Working out with a buddy is proven to be motivating, and can be a lot of fun! Grab your sweetie, a pal, a family member or your swole sister and try out these challenging moves.
Partner squat pass
Stand back to back with your partner with some space between you. Get into a squat with one partner holding a weight. Turn to the same side and have your partner pass the ball to you, then turn to the opposite side to pass the weight back to them. Continue to pass the weight back and forth. One circle of the weight counts as one rep.
Complete 6 reps each.
Triceps kickback
Grab a resistance band and face your partner.

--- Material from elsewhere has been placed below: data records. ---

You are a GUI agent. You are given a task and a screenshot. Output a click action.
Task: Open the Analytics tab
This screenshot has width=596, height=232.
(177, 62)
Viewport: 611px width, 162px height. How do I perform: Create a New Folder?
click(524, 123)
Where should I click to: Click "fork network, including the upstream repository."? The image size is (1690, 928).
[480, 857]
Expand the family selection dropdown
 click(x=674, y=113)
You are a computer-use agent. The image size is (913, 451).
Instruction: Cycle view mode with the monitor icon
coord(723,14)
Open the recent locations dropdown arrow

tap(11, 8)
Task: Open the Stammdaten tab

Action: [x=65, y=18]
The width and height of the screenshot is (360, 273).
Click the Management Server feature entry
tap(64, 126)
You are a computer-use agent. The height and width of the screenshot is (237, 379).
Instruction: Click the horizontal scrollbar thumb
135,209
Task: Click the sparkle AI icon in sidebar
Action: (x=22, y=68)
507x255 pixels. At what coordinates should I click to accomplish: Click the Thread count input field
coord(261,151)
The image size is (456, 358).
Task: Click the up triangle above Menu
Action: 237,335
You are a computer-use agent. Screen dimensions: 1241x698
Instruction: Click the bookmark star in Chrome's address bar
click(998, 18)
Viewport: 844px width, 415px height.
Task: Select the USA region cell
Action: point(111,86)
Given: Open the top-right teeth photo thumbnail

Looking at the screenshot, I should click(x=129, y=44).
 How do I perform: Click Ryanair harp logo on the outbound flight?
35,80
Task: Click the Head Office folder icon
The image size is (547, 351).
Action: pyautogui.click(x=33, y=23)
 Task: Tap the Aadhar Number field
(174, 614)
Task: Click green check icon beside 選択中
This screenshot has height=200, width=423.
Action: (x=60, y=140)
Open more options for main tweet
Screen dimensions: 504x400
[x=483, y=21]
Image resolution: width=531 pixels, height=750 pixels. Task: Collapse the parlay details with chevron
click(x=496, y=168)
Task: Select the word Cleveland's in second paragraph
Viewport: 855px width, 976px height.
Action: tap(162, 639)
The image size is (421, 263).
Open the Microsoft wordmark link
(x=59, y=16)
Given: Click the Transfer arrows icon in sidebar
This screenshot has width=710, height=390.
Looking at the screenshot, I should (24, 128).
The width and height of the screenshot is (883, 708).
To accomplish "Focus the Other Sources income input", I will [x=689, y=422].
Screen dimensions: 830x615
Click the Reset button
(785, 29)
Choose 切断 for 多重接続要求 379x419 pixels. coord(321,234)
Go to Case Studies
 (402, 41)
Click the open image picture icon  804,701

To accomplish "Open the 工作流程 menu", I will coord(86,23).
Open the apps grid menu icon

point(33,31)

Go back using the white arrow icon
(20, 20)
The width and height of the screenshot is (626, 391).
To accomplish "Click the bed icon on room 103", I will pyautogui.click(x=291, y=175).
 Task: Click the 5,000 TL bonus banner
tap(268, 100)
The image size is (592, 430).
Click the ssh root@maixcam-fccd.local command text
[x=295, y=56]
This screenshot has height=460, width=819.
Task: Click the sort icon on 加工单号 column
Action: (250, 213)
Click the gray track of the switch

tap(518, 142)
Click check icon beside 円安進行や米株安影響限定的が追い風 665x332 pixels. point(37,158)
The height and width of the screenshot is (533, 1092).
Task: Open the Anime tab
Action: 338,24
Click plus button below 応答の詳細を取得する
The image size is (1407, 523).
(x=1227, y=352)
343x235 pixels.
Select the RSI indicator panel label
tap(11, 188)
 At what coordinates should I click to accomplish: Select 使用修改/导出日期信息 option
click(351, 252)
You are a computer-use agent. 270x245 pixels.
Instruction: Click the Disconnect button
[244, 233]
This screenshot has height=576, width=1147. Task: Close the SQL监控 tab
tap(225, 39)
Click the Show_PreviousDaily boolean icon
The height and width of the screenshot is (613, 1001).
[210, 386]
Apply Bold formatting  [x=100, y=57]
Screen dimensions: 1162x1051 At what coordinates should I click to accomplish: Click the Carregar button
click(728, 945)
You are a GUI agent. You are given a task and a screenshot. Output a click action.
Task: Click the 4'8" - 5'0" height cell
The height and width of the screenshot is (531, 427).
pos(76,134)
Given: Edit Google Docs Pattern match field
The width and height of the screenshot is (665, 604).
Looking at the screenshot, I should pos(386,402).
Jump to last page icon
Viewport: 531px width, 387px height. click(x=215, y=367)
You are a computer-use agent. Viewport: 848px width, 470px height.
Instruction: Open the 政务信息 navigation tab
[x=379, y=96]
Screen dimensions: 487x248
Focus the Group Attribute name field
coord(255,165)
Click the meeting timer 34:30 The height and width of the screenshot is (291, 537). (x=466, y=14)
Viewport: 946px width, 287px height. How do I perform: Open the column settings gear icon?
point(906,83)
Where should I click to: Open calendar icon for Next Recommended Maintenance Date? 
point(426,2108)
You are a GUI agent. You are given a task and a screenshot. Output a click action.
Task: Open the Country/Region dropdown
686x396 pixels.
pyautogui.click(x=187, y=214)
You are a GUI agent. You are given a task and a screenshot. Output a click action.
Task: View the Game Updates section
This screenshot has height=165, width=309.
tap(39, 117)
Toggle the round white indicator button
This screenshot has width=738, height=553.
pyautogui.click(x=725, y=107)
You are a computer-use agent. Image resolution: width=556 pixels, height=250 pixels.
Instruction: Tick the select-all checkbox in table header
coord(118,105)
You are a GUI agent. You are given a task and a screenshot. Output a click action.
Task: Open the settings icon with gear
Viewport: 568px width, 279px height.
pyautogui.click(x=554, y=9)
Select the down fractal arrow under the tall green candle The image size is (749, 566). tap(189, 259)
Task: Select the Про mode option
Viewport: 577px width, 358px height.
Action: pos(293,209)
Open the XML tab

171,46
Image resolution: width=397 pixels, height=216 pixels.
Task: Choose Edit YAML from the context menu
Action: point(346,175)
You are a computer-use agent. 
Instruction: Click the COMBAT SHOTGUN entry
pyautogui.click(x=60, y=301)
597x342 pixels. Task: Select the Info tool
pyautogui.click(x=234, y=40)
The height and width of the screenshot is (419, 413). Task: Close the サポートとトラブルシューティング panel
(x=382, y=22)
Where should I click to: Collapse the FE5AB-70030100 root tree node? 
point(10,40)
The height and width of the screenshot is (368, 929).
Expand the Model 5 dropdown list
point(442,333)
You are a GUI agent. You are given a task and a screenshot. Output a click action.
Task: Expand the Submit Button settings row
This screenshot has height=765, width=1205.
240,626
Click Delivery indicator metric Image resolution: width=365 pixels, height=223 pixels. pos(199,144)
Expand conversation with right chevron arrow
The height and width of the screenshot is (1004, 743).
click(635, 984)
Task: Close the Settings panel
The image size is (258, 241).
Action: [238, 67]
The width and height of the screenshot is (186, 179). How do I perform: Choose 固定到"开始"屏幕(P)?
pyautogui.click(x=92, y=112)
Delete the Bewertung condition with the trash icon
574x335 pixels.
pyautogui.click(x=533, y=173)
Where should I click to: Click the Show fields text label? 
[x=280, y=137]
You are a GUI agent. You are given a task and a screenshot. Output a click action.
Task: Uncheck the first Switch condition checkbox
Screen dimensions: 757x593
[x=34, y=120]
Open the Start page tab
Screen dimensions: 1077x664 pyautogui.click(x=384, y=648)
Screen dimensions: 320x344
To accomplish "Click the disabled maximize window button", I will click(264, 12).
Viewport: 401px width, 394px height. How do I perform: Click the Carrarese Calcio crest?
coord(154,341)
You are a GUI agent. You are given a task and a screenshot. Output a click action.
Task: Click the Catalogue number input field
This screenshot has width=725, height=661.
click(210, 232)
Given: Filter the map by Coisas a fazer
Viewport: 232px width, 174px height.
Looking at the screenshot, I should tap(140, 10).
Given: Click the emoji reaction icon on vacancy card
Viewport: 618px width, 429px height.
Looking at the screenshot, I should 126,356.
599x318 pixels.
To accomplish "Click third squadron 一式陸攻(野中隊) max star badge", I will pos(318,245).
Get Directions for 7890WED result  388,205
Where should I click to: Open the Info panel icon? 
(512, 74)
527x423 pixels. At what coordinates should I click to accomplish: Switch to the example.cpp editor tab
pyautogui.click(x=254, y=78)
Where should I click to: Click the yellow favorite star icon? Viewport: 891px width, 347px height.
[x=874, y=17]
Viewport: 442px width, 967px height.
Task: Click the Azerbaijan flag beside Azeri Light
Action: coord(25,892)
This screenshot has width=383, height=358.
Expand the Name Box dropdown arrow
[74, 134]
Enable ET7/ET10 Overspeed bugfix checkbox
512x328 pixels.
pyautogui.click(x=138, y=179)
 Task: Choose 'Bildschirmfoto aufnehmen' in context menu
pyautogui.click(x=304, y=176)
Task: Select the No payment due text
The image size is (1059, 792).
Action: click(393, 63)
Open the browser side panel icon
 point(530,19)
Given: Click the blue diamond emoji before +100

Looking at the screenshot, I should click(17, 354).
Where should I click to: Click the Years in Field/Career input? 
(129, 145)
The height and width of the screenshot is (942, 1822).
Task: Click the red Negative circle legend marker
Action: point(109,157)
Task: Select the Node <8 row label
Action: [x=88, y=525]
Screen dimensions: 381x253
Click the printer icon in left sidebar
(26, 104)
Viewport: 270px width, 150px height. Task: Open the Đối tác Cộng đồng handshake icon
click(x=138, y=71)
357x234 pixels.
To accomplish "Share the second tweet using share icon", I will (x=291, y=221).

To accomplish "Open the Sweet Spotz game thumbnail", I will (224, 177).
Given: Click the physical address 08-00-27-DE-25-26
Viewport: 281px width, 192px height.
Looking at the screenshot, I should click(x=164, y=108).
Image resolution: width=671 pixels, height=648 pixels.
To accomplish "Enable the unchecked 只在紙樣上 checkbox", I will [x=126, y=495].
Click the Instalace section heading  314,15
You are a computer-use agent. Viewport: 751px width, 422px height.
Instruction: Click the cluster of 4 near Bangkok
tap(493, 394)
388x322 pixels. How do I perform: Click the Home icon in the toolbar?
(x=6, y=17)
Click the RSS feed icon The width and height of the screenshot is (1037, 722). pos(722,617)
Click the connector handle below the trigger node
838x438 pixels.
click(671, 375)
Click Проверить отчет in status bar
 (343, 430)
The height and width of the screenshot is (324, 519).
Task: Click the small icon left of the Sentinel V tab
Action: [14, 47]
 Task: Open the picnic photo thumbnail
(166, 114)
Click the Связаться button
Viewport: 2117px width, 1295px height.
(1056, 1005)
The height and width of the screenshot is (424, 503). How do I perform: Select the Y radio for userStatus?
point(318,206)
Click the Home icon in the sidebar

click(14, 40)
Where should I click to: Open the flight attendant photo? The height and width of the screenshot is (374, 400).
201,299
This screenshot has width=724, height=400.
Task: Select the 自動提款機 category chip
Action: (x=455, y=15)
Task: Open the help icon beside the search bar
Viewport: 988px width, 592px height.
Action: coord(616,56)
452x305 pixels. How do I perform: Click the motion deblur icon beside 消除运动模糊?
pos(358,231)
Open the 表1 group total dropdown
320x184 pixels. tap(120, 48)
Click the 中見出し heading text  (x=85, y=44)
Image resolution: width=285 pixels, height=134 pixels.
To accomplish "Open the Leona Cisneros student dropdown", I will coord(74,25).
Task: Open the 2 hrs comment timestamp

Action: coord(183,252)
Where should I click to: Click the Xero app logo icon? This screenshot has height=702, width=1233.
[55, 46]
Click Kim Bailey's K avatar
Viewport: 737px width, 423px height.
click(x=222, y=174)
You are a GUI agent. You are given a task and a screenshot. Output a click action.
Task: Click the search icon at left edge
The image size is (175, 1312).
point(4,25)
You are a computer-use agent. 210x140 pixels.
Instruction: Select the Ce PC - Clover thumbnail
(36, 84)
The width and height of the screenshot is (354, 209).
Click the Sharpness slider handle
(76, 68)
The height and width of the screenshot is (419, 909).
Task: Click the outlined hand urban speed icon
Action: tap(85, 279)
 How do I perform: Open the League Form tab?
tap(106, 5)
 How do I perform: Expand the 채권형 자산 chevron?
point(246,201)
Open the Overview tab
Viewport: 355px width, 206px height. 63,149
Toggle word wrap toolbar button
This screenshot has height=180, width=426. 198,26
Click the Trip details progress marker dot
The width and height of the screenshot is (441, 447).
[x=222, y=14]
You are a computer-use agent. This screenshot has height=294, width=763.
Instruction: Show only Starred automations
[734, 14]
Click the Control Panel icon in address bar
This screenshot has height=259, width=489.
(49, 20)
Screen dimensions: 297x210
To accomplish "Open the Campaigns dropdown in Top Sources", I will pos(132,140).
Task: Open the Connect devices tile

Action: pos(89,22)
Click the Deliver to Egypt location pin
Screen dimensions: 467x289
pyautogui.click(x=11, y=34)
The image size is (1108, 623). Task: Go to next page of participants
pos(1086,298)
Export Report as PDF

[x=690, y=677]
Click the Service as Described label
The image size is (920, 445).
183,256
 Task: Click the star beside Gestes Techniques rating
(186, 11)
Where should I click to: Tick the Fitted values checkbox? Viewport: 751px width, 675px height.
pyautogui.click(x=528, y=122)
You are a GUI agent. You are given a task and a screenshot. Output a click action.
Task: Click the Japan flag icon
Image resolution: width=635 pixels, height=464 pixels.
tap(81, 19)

Holding the band between you on the same side, slightly bend at the knee and lean forward. At the same time, pull back into a triceps kickback. Adjust the space between you to increase or decrease the resistance.
Complete 8 reps each side.
Side lunge and throw
Face your partner from some distance (not too far) with one of you holding a medicine ball. Side lunge in the opposite direction from each other while you throw and catch the medicine ball with each other. Alternate the side you lunge to.
Complete 10 lunges on each leg for a total of 20 lunges.
Plank high five
Face each other in plank position. At the same time, reach out with opposite hands and high five each other while keeping your torso as still as possible.
Hold the plank for 30 seconds.
Jump squat
Stand side by side facing the opposite direction of your partner. At the same time, lower into a squat and then jump, while high fiving at the top, then return to a squat.